After an evaluation, GNOME has moved from Bugzilla to GitLab. Learn more about GitLab.
No new issues can be reported in GNOME Bugzilla anymore.
To report an issue in a GNOME project, go to GNOME GitLab.
Do not go to GNOME Gitlab for: Bluefish, Doxygen, GnuCash, GStreamer, java-gnome, LDTP, NetworkManager, Tomboy.
Bug 674108 - Hard crash due to wrong NSAutoreleasePool stacking
Hard crash due to wrong NSAutoreleasePool stacking
Status: RESOLVED OBSOLETE
Product: gtk+
Classification: Platform
Component: Backend: Quartz
2.24.x
Other Mac OS
: Normal critical
: ---
Assigned To: gtk-quartz maintainers
gtk-bugs
: 683207 (view as bug list)
Depends on:
Blocks:
 
 
Reported: 2012-04-14 15:28 UTC by Michael Natterer
Modified: 2018-04-15 00:13 UTC
See Also:
GNOME target: ---
GNOME version: ---


Attachments
Patch which simplifies and fixes autorelease pool handling (3.41 KB, patch)
2012-04-14 15:28 UTC, Michael Natterer
none Details | Review
Crash report after using "Open Recent" in gimp. (36.85 KB, text/plain)
2012-05-07 11:33 UTC, Daniel Sabo
  Details
Leaks caused by moving the autorelease pool into poll_func (24.76 KB, text/plain)
2012-05-10 12:48 UTC, Daniel Sabo
  Details
Hack for poll_func recursion errors (1.38 KB, patch)
2012-05-11 03:47 UTC, Daniel Sabo
none Details | Review
Patch fixing the crash for me (2.80 KB, patch)
2012-06-23 21:36 UTC, Kristian Rietveld
committed Details | Review

Description Michael Natterer 2012-04-14 15:28:18 UTC
Created attachment 212050 [details] [review]
Patch which simplifies and fixes autorelease pool handling

Apparently, some cases of recursive loops are not handled
properly in gdkeventloop-quartz.c, I can reliably reproduce
a hard crash with totally useless stack trace of two frames,
ending in an objc memory function, when using "open recent"
in GIMP. Paul Davis reported the same in Ardour.

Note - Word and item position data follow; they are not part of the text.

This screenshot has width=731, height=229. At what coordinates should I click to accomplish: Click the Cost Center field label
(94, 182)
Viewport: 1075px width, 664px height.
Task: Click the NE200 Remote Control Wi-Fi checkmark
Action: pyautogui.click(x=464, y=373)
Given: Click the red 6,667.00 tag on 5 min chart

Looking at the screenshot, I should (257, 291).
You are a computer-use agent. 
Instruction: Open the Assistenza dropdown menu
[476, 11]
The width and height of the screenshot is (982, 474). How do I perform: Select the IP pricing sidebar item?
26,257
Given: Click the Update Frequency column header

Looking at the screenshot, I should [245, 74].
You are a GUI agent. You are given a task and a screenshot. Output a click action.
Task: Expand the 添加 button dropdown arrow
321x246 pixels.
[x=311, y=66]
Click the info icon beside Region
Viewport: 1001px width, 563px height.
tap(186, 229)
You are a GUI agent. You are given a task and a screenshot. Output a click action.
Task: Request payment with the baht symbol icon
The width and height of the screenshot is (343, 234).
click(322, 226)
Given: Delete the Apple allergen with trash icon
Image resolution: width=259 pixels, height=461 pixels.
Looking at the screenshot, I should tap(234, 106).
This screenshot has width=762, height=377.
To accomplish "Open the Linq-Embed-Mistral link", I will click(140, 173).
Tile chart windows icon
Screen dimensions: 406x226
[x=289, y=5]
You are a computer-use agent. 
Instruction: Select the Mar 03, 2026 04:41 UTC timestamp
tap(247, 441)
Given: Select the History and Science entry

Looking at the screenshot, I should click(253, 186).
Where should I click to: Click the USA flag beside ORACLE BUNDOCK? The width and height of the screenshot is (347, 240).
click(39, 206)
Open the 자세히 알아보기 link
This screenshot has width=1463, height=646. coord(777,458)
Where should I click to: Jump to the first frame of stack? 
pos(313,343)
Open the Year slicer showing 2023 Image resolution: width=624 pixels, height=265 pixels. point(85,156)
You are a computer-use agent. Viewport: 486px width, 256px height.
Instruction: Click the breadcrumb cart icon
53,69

The attached patch is much less smart about refreshing the
autorelease pool and doesn't try to figure at which loop
levels to refresh the pool, it simply stacks the pools
by having one pool per poll_func(), which completely seems
to fix the crash.
Comment 1 Kristian Rietveld 2012-04-22 20:09:33 UTC
I am not sure yet.  The old code was refreshing an autorelease pool that stayed active during the event handling (and event handlers can do Cocoa calls).  This pool is setup when the Glib main loop is in control. This serves the purpose of supplying an autorelease pool that is usually supplied by the Cocoa main loop if I am not mistaken.

What is weird is that the code comment says this should happen in _prepare(), while it actually happens in _check().

To me, the patch appears to set up an auto release pool just for the Cocoa calls in poll_func and it does not supply a pool for when e.g. event handlers are run.


I need to think about this some more (the fact that I am not very familiar with this code does not help much ;).
Comment 2 Daniel Sabo 2012-05-07 11:33:21 UTC
Created attachment 213579 [details]
Crash report after using "Open Recent" in gimp.

I have (I assume) the same crash in gimp, but for me it produces a full stack trace in the crash report. Michael's patch does prevent the crash, but instead produces a lot of "just leaking" warnings.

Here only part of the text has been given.